Prayer ban sparks legal dispute in Berlin: Muslim students take school to court
A high school in Berlin has been taken to court after allegedly banning Muslim students from performing prayers on school premises, according to The European Conservative.
The Civil Rights Association (GFF) filed a lawsuit on October 16 under Berlin’s State Anti-Discrimination Act, challenging the school’s internal regulation that prohibits “conspicuous religious practices” in order to “maintain school peace.”
The GFF argues that the policy disproportionately affects Muslim students.

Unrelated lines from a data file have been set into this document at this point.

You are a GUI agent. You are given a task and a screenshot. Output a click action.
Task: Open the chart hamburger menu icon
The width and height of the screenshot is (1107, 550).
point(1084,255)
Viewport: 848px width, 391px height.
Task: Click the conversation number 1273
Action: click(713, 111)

The organization’s legal expert Soraia Da Costa Batista stated:
“If Muslim students are forced to hide in toilets or behind bushes to pray out of fear of punishment, this represents a serious infringement on fundamental rights.”
The school principal, speaking to Tagesspiegel, defended the regulation, claiming that designated prayer areas had “disrupted order” within the school.
According to research by education expert Margit Stein, one-third of schools in Berlin experience tensions related to religious practices and worship.
The lawsuit comes shortly after the German state of Schleswig-Holstein granted Muslim students two official holidays for Ramadan Bayram (Eid al-Fitr) and Kurban Bayram (Eid al-Adha), and began preparations to introduce Islamic religious education in schools.